CMake ≥ 3.12, C++17, zlib, OpenMP, BZip2
Docker (recommended for production use)

Build

git clone --recurse-submodules https://github.com/RNABioInfo/mcaat.git
cd mcaat

chmod +x ./install.sh
./install.sh

The mcaat binary will be at build/mcaat.

Optional flags:

./install.sh --install   # also installs to system
./install.sh --clean     # clean build artifacts

Docker

Note

A pre-built image is available on Docker Hub — no manual dependency setup required.

docker pull feeka94/mcaat:1.0.0

docker build -t mcaat .

docker run --rm -v $(pwd):/data mcaat \
  --input-files /data/reads_R1.fastq /data/reads_R2.fastq \
  --output-folder /data/results

The image is based on debian:bookworm-slim and ships only the mcaat binary and runtime libs (libomp5, zlib1g).

Usage

Detailed usage of the tool is outlined: rnabioinfo.github.io/mcaat

Exactly one input source is required — either raw reads or a pre-built graph:

# From reads (builds the graph internally)
mcaat --input-files <file1> [file2] [options]

# From a pre-built graph (skips graph construction)
mcaat --graph <path> [options]

Required (one of):

Flag	Description
`--input-files <file1> [file2]`	One or two FASTA/FASTQ files — plain or gzipped. One file = single-end, two = paired-end
`--graph <path>`	Pre-built SDBG graph directory (or file prefix) from a previous run (skips graph construction)

■ **RECORDED DATA**
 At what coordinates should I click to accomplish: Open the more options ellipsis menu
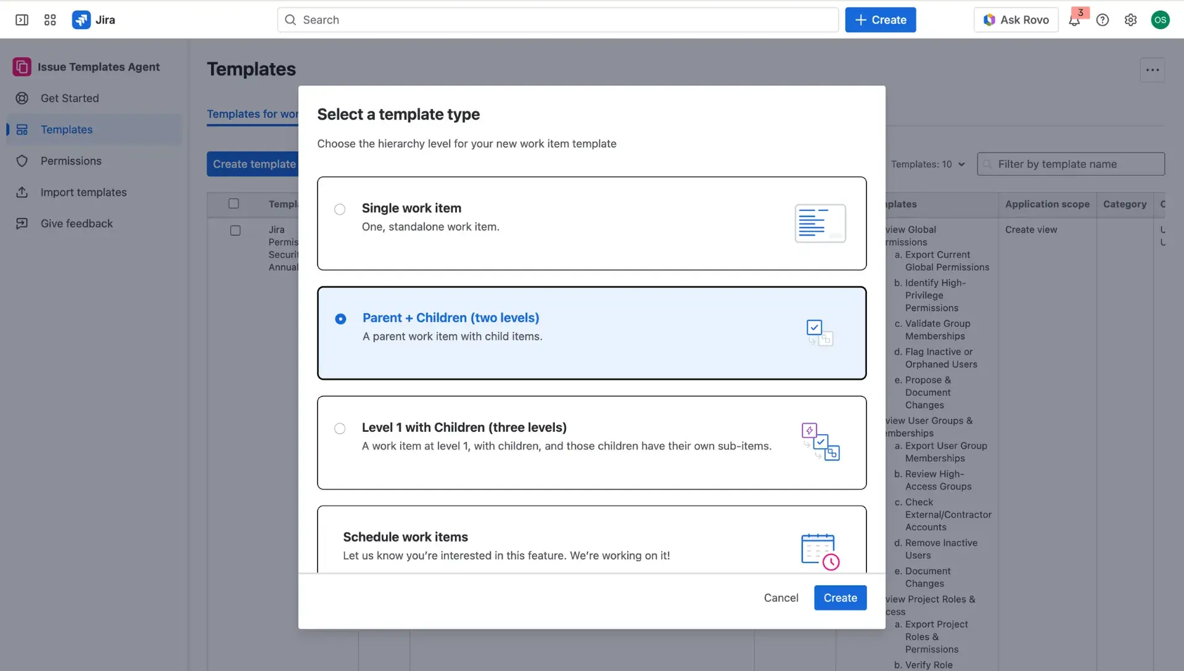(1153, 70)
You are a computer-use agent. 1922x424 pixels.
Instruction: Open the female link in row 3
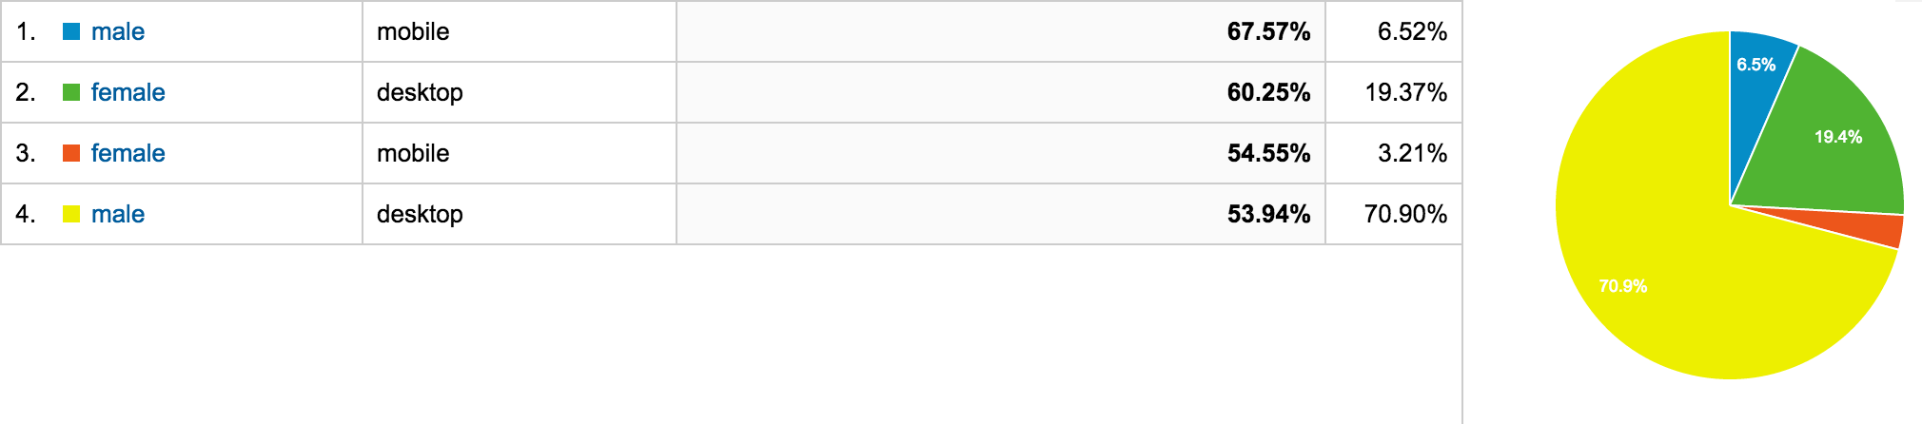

■ **WRITTEN TASKS**
1. In the mcaat documentation, which image is the Docker image based on?
2. Continue the mcaat documentation, starting right after its last line.
The data has no connection to the mcaat documentation.

■ **WRITTEN RESPONSES**
1. It is based on debian:bookworm-slim.

2.
Optional:

Flag	Default	Description
`--output-folder <path>`	`mcaat_run_YYYY-MM-DD_HH-MM-SS/`	Output directory
`--ram <amount>`	95% of system RAM	Memory cap. Units: `B`, `K`, `M`, `G` (e.g. `--ram 8G`)
`--threads <num>`	CPU cores − 2	Thread count
`--cycle-max-length <int>`	`77`	Maximum cycle length to search
`--cycle-min-length <int>`	`27`	Minimum cycle length to search
`--threshold-multiplicity <int>`	`20`	Min edge multiplicity for cycle start nodes
`--low-abundance <true\|false>`	`true`	Enable low-abundance mode
`--autoclean <true\|false>`	`true`	Remove intermediate graph/cycle files after run. Set to `false` to keep them
`--settings <path>`	—	Key=value settings file (CLI flags override it)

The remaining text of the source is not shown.